+++ Input data +++
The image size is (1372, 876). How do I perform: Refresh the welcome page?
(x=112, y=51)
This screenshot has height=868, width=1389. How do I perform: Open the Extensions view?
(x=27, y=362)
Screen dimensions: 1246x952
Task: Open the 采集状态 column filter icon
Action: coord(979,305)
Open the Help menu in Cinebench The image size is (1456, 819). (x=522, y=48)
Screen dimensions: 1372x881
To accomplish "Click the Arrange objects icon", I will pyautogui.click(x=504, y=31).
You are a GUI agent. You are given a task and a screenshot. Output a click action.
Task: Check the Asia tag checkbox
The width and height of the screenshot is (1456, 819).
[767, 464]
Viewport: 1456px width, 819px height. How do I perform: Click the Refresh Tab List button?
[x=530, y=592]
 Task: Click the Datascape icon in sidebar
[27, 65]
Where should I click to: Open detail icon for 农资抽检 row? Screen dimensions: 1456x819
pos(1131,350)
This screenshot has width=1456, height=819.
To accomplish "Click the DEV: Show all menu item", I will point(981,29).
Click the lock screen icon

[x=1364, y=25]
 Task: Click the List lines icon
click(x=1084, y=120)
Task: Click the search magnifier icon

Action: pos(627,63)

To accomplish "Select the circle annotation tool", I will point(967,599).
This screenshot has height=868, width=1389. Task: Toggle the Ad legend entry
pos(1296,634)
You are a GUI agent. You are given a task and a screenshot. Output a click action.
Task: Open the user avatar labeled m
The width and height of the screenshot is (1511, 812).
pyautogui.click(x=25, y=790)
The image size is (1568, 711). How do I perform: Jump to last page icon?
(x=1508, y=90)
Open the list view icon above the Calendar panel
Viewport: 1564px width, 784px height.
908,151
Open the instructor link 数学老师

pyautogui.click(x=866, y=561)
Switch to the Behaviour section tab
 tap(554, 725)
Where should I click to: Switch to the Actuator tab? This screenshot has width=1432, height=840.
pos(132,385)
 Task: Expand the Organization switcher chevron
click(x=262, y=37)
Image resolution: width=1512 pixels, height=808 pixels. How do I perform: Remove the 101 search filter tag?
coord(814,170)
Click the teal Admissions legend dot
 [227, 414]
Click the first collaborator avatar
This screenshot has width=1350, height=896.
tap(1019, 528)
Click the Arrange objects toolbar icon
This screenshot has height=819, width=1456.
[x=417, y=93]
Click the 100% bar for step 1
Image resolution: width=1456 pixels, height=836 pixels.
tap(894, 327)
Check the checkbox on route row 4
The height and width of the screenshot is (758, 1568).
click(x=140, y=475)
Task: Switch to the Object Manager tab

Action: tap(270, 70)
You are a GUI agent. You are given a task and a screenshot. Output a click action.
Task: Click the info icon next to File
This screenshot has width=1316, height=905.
+++
__Task details__:
Each record should be returned precisely as written.

__Output of the exercise__:
The image size is (1372, 876). How do I perform: Refresh the welcome page?
(x=112, y=51)
This screenshot has height=868, width=1389. How do I perform: Open the Extensions view?
(x=27, y=362)
Screen dimensions: 1246x952
Task: Open the 采集状态 column filter icon
Action: coord(979,305)
Open the Help menu in Cinebench The image size is (1456, 819). (x=522, y=48)
Screen dimensions: 1372x881
To accomplish "Click the Arrange objects icon", I will pyautogui.click(x=504, y=31).
You are a GUI agent. You are given a task and a screenshot. Output a click action.
Task: Check the Asia tag checkbox
The width and height of the screenshot is (1456, 819).
[767, 464]
Viewport: 1456px width, 819px height. How do I perform: Click the Refresh Tab List button?
[x=530, y=592]
 Task: Click the Datascape icon in sidebar
[27, 65]
Where should I click to: Open detail icon for 农资抽检 row? Screen dimensions: 1456x819
pos(1131,350)
This screenshot has width=1456, height=819.
To accomplish "Click the DEV: Show all menu item", I will point(981,29).
Click the lock screen icon

[x=1364, y=25]
 Task: Click the List lines icon
click(x=1084, y=120)
Task: Click the search magnifier icon

Action: pos(627,63)

To accomplish "Select the circle annotation tool", I will point(967,599).
This screenshot has height=868, width=1389. Task: Toggle the Ad legend entry
pos(1296,634)
You are a GUI agent. You are given a task and a screenshot. Output a click action.
Task: Open the user avatar labeled m
The width and height of the screenshot is (1511, 812).
pyautogui.click(x=25, y=790)
The image size is (1568, 711). How do I perform: Jump to last page icon?
(x=1508, y=90)
Open the list view icon above the Calendar panel
Viewport: 1564px width, 784px height.
908,151
Open the instructor link 数学老师

pyautogui.click(x=866, y=561)
Switch to the Behaviour section tab
 tap(554, 725)
Where should I click to: Switch to the Actuator tab? This screenshot has width=1432, height=840.
pos(132,385)
 Task: Expand the Organization switcher chevron
click(x=262, y=37)
Image resolution: width=1512 pixels, height=808 pixels. How do I perform: Remove the 101 search filter tag?
coord(814,170)
Click the teal Admissions legend dot
 [227, 414]
Click the first collaborator avatar
This screenshot has width=1350, height=896.
tap(1019, 528)
Click the Arrange objects toolbar icon
This screenshot has height=819, width=1456.
[x=417, y=93]
Click the 100% bar for step 1
Image resolution: width=1456 pixels, height=836 pixels.
tap(894, 327)
Check the checkbox on route row 4
The height and width of the screenshot is (758, 1568).
click(x=140, y=475)
Task: Switch to the Object Manager tab

Action: tap(270, 70)
You are a GUI agent. You are given a task and a screenshot. Output a click action.
Task: Click the info icon next to File
This screenshot has width=1316, height=905.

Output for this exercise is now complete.